[DATASET ROWS]
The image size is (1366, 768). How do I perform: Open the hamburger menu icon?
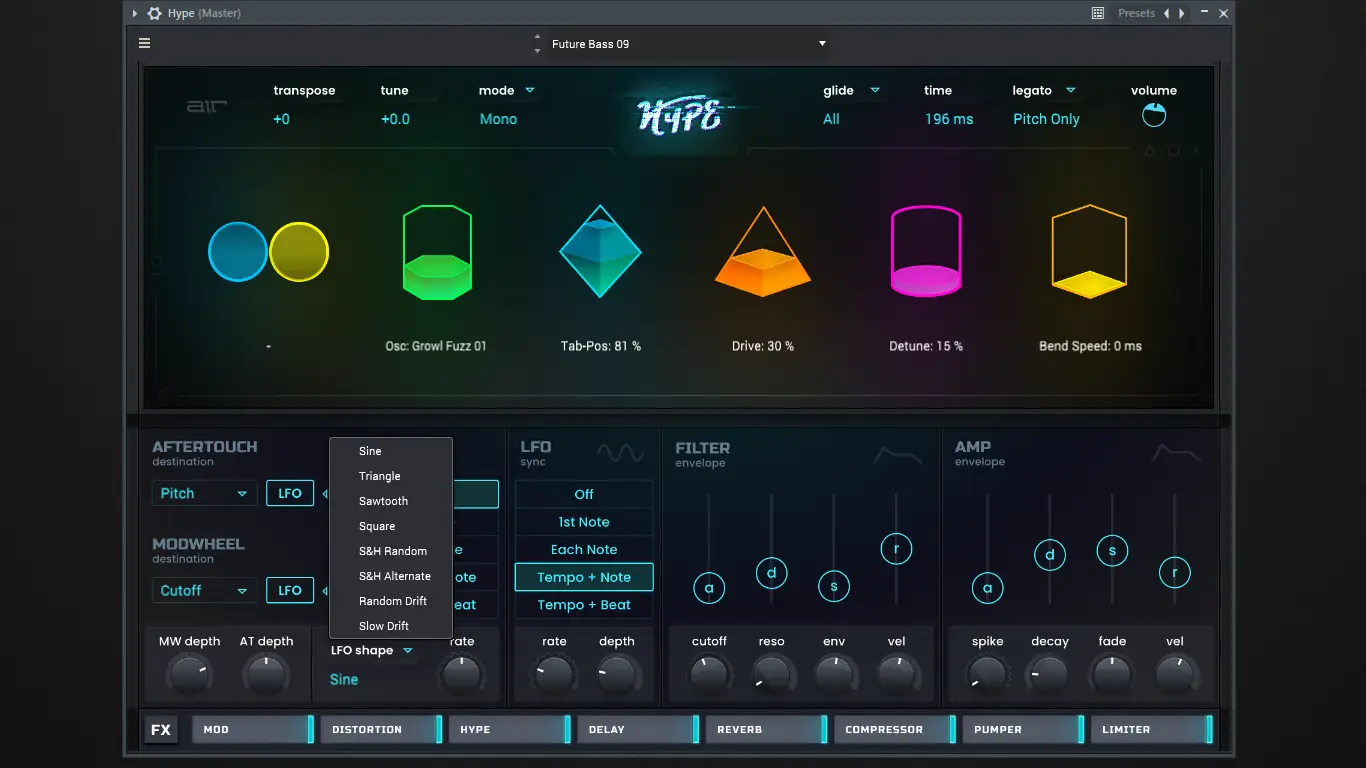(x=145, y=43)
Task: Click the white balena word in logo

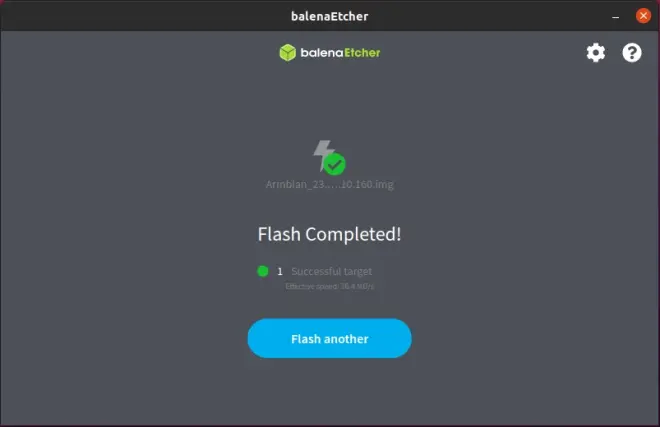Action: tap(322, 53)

...

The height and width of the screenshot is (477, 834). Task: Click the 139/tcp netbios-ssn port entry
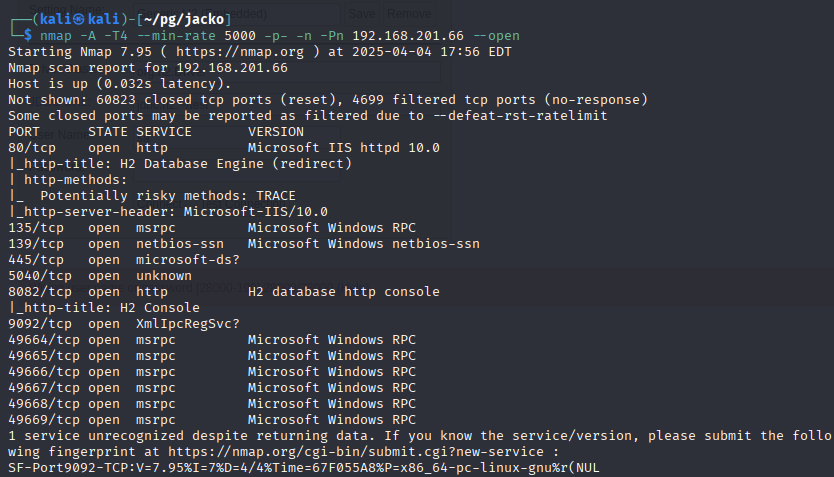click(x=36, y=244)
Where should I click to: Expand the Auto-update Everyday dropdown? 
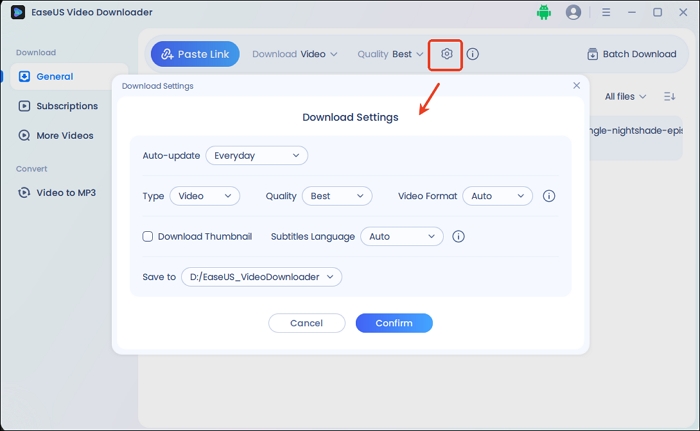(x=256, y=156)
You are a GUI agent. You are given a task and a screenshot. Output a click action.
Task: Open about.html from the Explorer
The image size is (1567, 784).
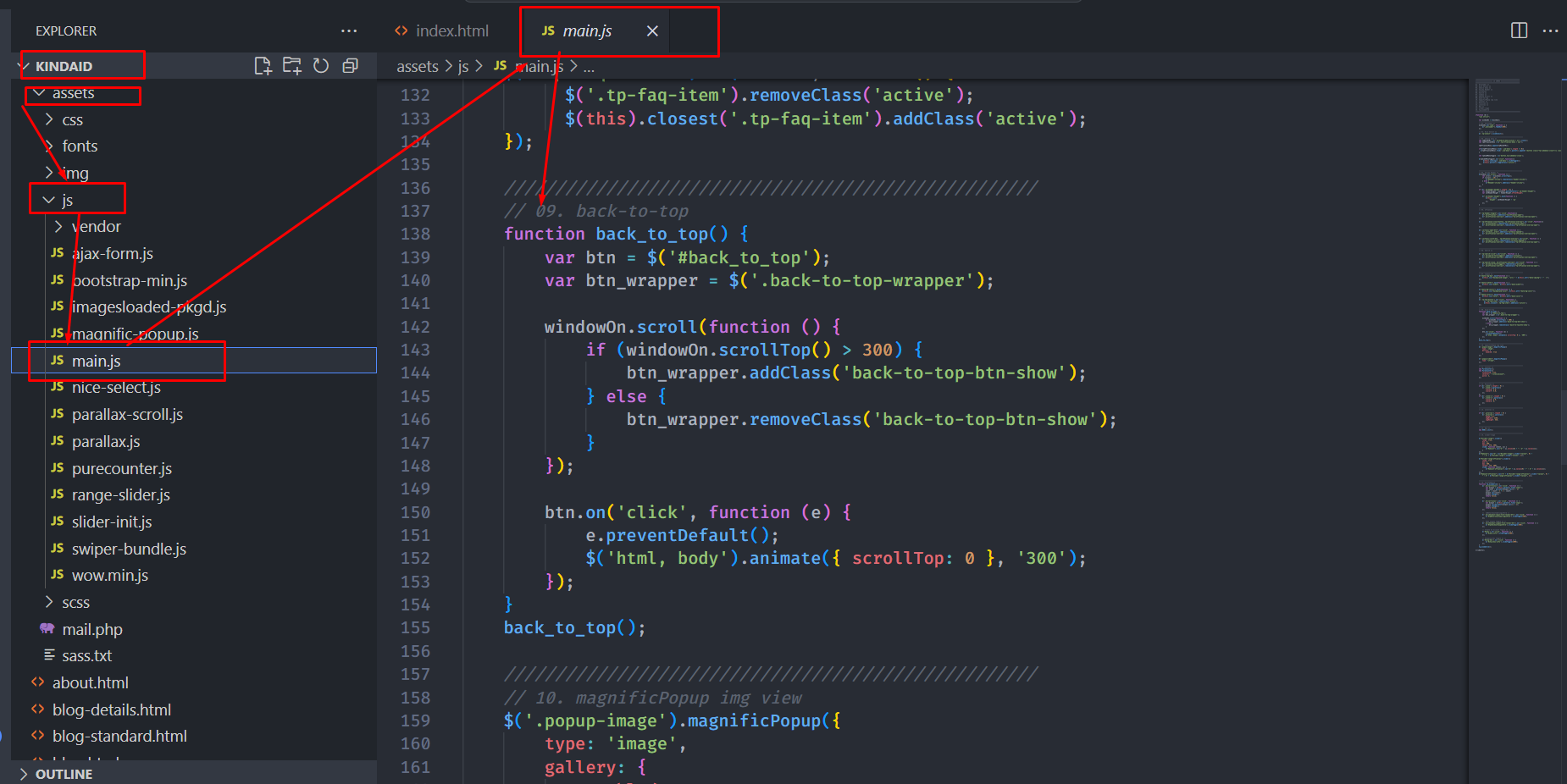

[STATED GOAL] Lay out the records from the line containing "You are a GUI" through the line containing "The image size is (1567, 784)." as a Markdown table, with the columns Row and Line. Include both of those lines and skip any blank lines.

[TASK OUTPUT]
| Row | Line |
|---|---|
| 1 | You are a GUI agent. You are given a task and a screenshot. Output a click action. |
| 2 | Task: Open about.html from the Explorer |
| 3 | The image size is (1567, 784). |